В РОМе оперуполномоченный подвел рецидивиста к одному из кабинетов, возле которого дежурил милиционер. Губин переступил порог, и… Баранова не поднимала глаз от пола, Казарин вытирал слезы жалости к самому себе, Никифор и Конгуров из Лыскова по-старчески безнадежно покачивали головами. Следователь успел уже со всеми поговорить…
«Раскололись, сволочи, – испугался Губин, – продали!..» У него затряслись руки, нервный тик перекосил лицо. Рецидивист было рванулся назад, но в дверях стоял старший лейтенант милиции Печкин.

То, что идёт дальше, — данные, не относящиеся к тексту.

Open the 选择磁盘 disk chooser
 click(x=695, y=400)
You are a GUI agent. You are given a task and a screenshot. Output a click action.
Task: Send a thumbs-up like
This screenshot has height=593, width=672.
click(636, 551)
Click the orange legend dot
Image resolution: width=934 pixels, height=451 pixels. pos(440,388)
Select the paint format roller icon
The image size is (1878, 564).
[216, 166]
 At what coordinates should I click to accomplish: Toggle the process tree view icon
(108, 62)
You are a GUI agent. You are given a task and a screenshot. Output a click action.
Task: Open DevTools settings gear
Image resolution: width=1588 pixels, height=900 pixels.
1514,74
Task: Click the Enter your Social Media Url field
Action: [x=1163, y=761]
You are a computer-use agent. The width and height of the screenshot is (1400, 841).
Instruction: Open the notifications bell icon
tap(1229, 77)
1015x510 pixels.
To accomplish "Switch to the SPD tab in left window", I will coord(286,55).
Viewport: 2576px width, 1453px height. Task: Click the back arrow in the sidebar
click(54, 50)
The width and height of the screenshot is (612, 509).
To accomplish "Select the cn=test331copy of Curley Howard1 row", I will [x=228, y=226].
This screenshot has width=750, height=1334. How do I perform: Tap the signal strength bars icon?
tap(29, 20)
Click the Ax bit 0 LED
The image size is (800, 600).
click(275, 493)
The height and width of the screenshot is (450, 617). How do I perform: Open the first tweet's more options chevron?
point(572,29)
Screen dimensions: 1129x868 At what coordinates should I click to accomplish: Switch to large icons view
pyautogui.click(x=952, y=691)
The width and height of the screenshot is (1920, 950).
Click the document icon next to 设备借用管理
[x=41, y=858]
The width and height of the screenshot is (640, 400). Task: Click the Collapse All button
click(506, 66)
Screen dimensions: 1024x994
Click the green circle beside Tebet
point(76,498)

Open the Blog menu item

Ветер гонит вдоль рельс легкий снежок, припорашивает с одного бока шпалы. Зябко. Никонов устал, хочется спать. Он ходит по перрону, точно измеряет его шагами. Минутная стрелка на ярко освещенных вокзальных часах, кажется, примерзает к черным делениям циферблата. С неохотой, помедлив, она делает скачок вперед…
Наконец на платформе появляется человек в красной фуражке. Встречающих мало в такое неудобное время. Выплывают из ночной темноты огни паровоза, рвет воздух простуженный, хриплый гудок. Капитан не торопясь направляется к выходу.
Поезд остановился. Накрашенное скуластое лицо женщины с чемоданом сразу привлекает внимание Никонова. Серый платок повязан до бровей, воротник старенького пальто поднят. Ей хочется быть невзрачной, проскользнуть залитый светом вокзал как можно быстрее. Следом за Молотковой семенит приятельница. Щуплая, маленькая, она испуганно озирается.
Капитан указал на нее бригадмильцам.
– Задержать! – вполголоса бросил он и двинулся за Молотковой. Поравнялся, властно взял за руку чуть повыше локтя, не раскрывая показал удостоверение: – Пойдемте…
Зло покусывая губы, Молоткова сидела перед Никоновым. А Зинаида Венкова уже во всем созналась и плакала, прижимая к глазам смятый в комочек, насквозь мокрый носовой платок. «Пятьдесят пять, пятьдесят шесть…» – вслух считал туфли Дубовцев, вынимая их из чемоданов спекулянток.
– Шестьдесят три пары, товарищ капитан! – доложил он.
– С райотделом связались? – спросил Никонов. – Результаты обыска?
– Так точно. На квартире Молотковой обнаружено еще пятьдесят девять пар.
Вскоре на дежурной машине спекулянтки были доставлены Никоновым в РОМ.
Дороги пересекают землю. Стелются широкие, накатанные автострады, вихляют избитые колесами проселки, путаются в чащобе, обрываясь зачастую в болотах, скользкие тропы. Извилистые и прямые, надежные и неверные, дороги чем-то напоминают людские судьбы.
Жизнь человека зависит от дороги, которую он выбрал. Рубин и Молоткова не знали друг друга, и пути их были различны. Рецидивист разъезжал на такси по Горьковской области, а спекулянтку скорые поезда доставляли к вечнозеленым кипарисам и теплому Черному морю. Но дорога у них все-таки была одна. Губин воровал кожу у государства и доводил ее до жадных рук сапожников-кустарей. От кустарей к одураченным покупателям уже готовую обувь переправляла Молоткова. Они были звеньями единой преступной цепи, спаянной отвращением к труду, презрением к честному человеку, жаждой наживы.
Все неверные, путаные, грязные пути сходятся в одном месте. Губин, Молоткова к их сообщники выбрали себе такую дорогу, и она привела сначала на скамью подсудимых, а потом в тюремную камеру. Так было, так будет! Будет до тех пор, пока наше общество навсегда не освободится от мелких хищников и паразитов.